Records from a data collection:
- - - - -

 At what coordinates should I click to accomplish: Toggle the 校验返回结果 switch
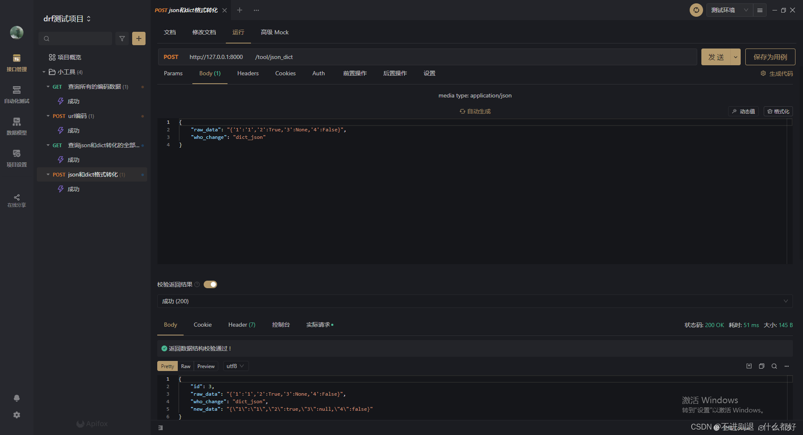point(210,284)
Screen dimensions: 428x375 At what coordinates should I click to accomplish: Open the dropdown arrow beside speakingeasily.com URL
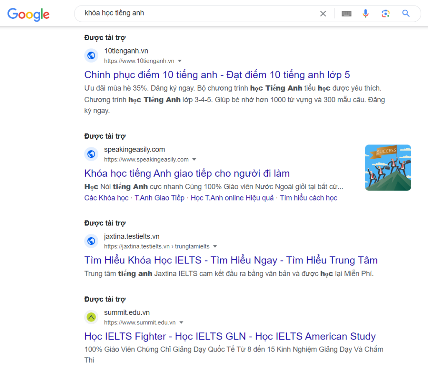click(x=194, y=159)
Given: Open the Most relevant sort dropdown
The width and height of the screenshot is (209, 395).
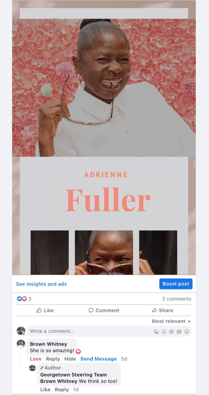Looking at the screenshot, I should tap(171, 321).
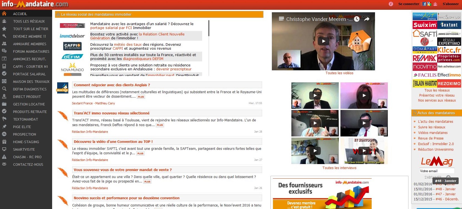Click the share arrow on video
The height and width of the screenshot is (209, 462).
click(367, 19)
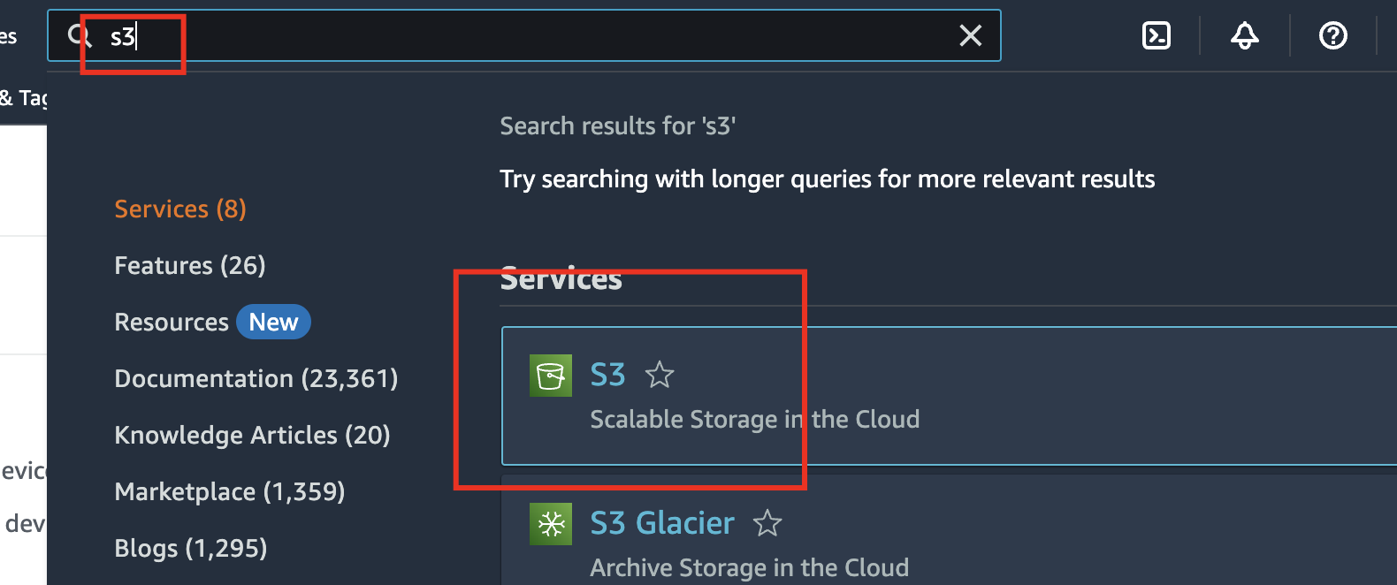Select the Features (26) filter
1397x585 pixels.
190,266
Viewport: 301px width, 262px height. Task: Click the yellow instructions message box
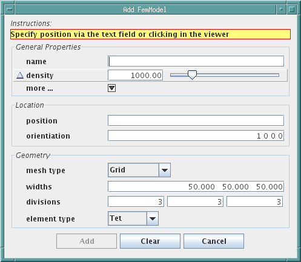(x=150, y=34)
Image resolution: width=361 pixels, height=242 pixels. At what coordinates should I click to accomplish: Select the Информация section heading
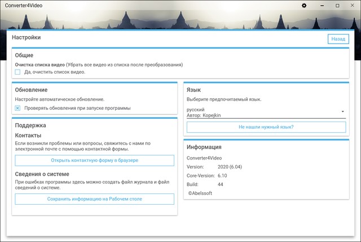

- - - - -

Work to be completed: Omitting the images, transcribe every record exactly.

Exercise result:
 At what coordinates should I click to accomplish: Toggle the 校验返回结果 switch
point(210,284)
Screen dimensions: 428x375 At what coordinates should I click to accomplish: Open the dropdown arrow beside speakingeasily.com URL
click(x=194, y=159)
Given: Open the Most relevant sort dropdown
The width and height of the screenshot is (209, 395).
Looking at the screenshot, I should tap(171, 321).
Click the share arrow on video
The height and width of the screenshot is (209, 462).
click(367, 19)
Select the Features (26) filter
1397x585 pixels.
190,266
Viewport: 301px width, 262px height. Task: Click the yellow instructions message box
(x=150, y=34)
Image resolution: width=361 pixels, height=242 pixels. At what coordinates should I click to accomplish: Select the Информация section heading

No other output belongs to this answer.